Date: Thu, 26 Mar 2009 23:59:22 -0400
Reply-To: dynamicpanel@YAHOO.COM
Sender: "SAS(r) Discussion" <SAS-L@LISTSERV.UGA.EDU>
From: dynamicpanel@YAHOO.COM
Subject: Re: Groupings
Okay, I understood it as to flag the record as 1 if *more than one value of
ID_A appears in a combined unit of ID_B, ID_C*.

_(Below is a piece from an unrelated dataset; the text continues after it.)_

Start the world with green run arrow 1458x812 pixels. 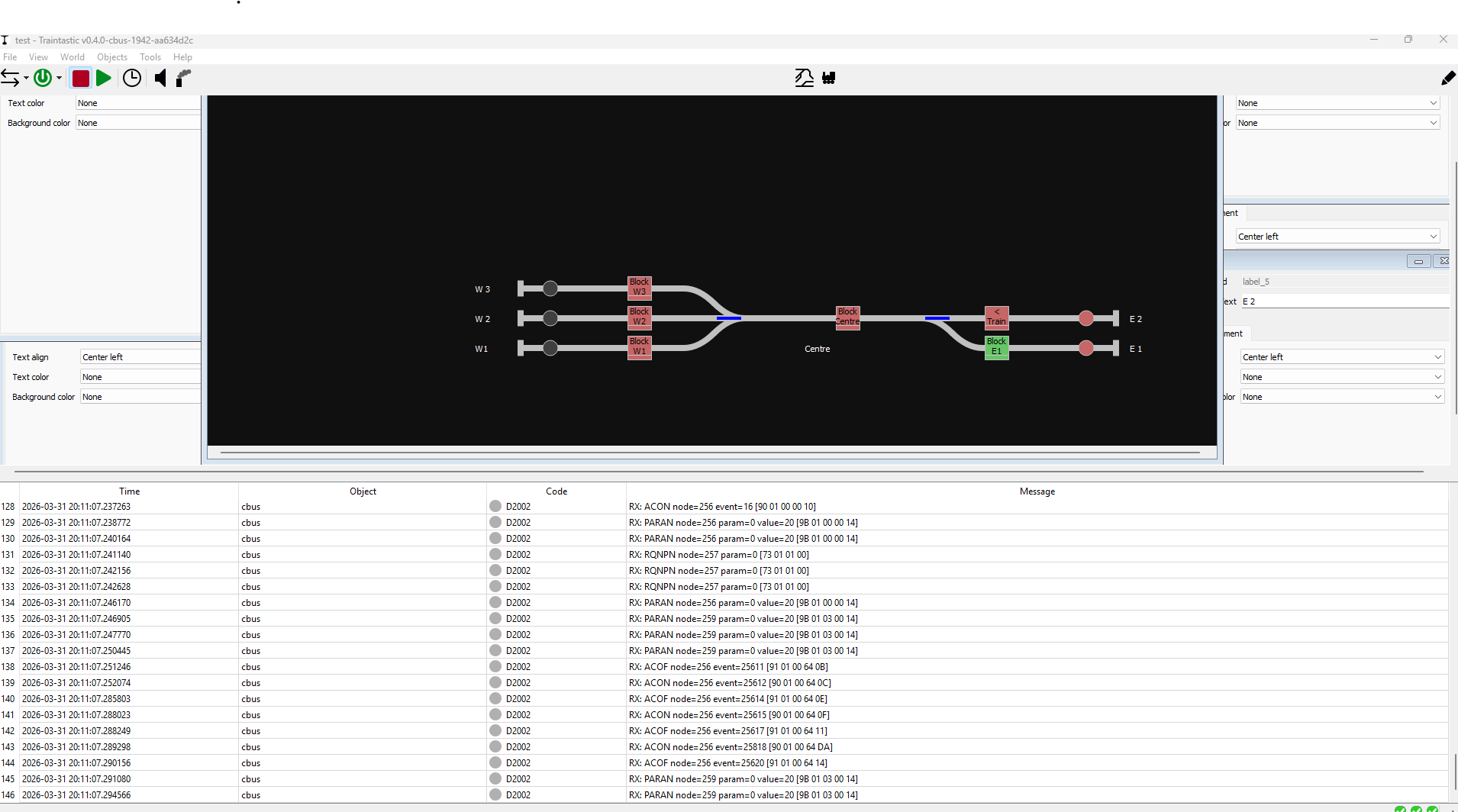pyautogui.click(x=104, y=78)
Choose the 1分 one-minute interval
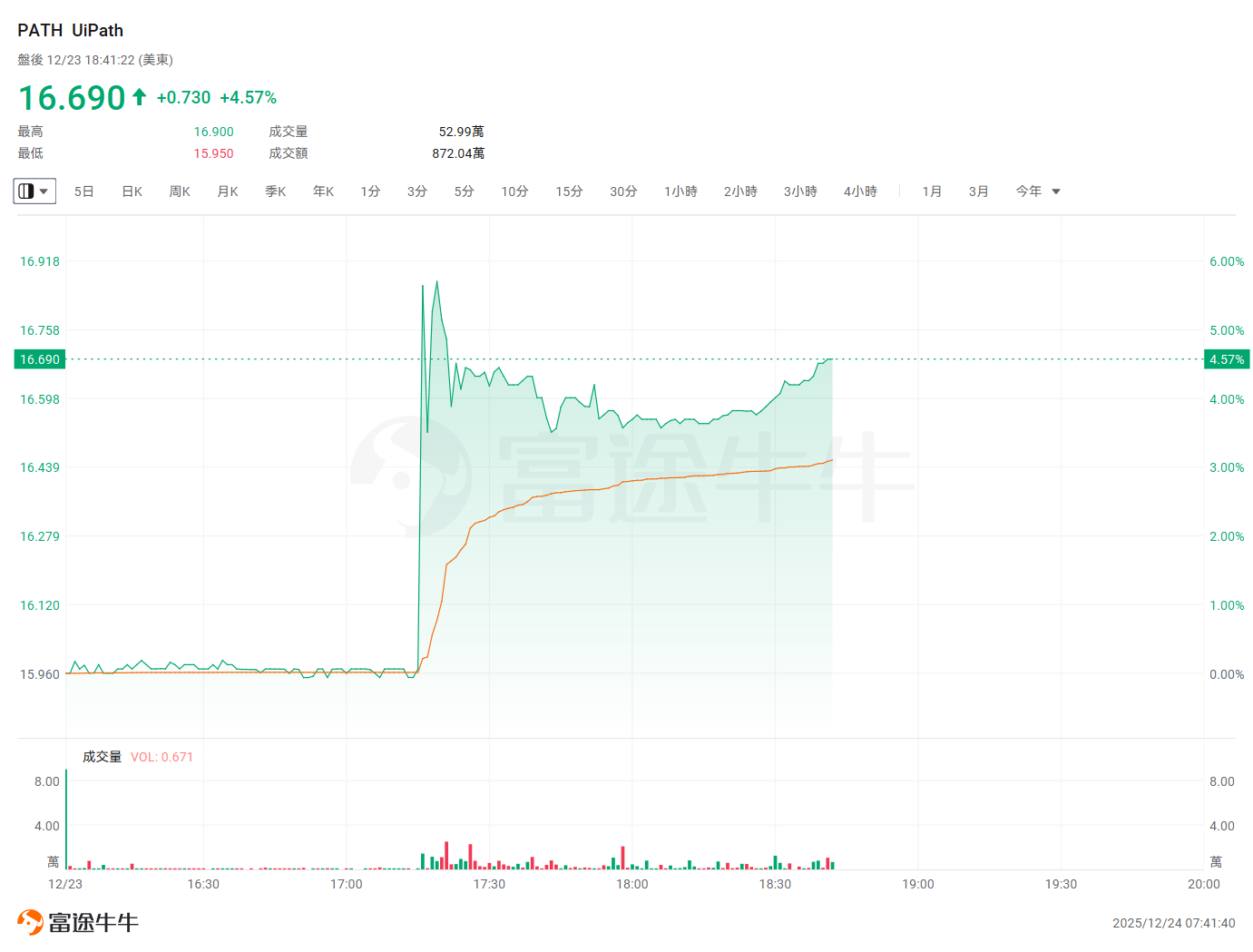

anyway, it doens't matter, we all have fun coding
On Thu, 26 Mar 2009 22:22:48 -0400, Muthia Kachirayan
<muthia.kachirayan@GMAIL.COM> wrote:
>Randy,
>
>Dan's solution follows the OP's requirement:
>
>==> So if ID_B with ID_C as one unit appears in *more than one ID_A then
>the
>flag should be 1 or else the flag should be 0*. Please note that it is a
>huge dataset. <==
>
>A simple modification can eliminate the PROC SORT. Further the dataset can
>be scanned only twice as in code posted by dynamicpanel. The hash table can
>store only the unique key(ID_B and ID_C) with COUNT as data part -
hopefully
>the OP's huge dataset may fit into memory. Here is the code. As external
>sort is eliminated, this code is expected to be faster.
>
>data want(drop = count);
>if _n_ = 1 then do;
> declare hash h();
> h.definekey('id_b','id_c');
> h.definedata('count');
> h.definedone();
>
> do until(eof);
> set sample end = eof;
> if h.find() ne 0 then count = 0;
> count ++ 1;
> h.replace();
> end;
>end;
> set sample;
> h.find();
> flag = 0;
> if count > 1 then flag = 1;
>run;
>
>Muthia Kachirayan
>
>
>On Thu, Mar 26, 2009 at 9:12 PM, <dynamicpanel@yahoo.com> wrote:
>
>> My previous post has a error, please refer to this one which deals with
>> more generic situation. I also trickled the original sample data: I added
>> in a duplicate record for the first combination: 1 A XA
>>
>> /***/
>> data sample;
>> input ID_A ID_B $ ID_C $;
>> cards;
>> 1 A XA
>> 1 A XA
>> 1 B XA
>> 1 C XA
>> 2 A XA
>> 2 E XB
>> 2 F XA
>> 3 C XA
>> 3 F XC
>> 4 F XD
>> ;
>> run;
>>
>> proc sort data=sample; by ID_B ID_C ID_A; run;
>>
>>
>> data want;
>> set sample; by ID_B ID_C;
>> *retain last_g ;
>> retain flag 0;
>> *j=_n_;
>> if first.ID_C & last.ID_C then flag=0;
>> else do;
>> if flag=0 then do;
>> j=_n_+1; IDB=ID_B; IDC=ID_C; eog=0;
>> do while(eog=0);
>> set sample( rename=(ID_A=IDA ID_B=IDB ID_C=IDC))
>> point=j;
>> if IDB=ID_B & IDC=ID_C then do; if
>> ID_A^=IDA then flag=1; end;
>> else eog=1;
>> j+1;
>> end;
>> end;
>> end;
>> IDC1=first.ID_C; IDC2=last.ID_C;
>> drop IDA IDB IDC eog;
>> run;
>>
>> Final View:
>> ID_A ID_B ID_C flag
>> 1 A XA 1
>> 1 A XA 1
>> 2 A XA 1
>> 1 B XA 0
>> 1 C XA 1
>> 3 C XA 1
>> 2 E XB 0
>> 2 F XA 0
>> 3 F XC 0
>> 4 F XD 0
>>
>> /*******************/
>> *If we change the data into;
>>
>> data sample;
>> input ID_A ID_B $ ID_C $;
>> cards;
>> 1 A XA
>> 1 A XA
>> 1 B XA
>> 1 C XA
>> 2 E XB
>> 2 F XA
>> 3 C XA
>> 3 F XC
>> 4 F XD
>> ;
>> run;
>>
>> Pattern 1 A XA should have flag=0, but Dan's program assigns flag=1. My
>> program works correctly.
>>
|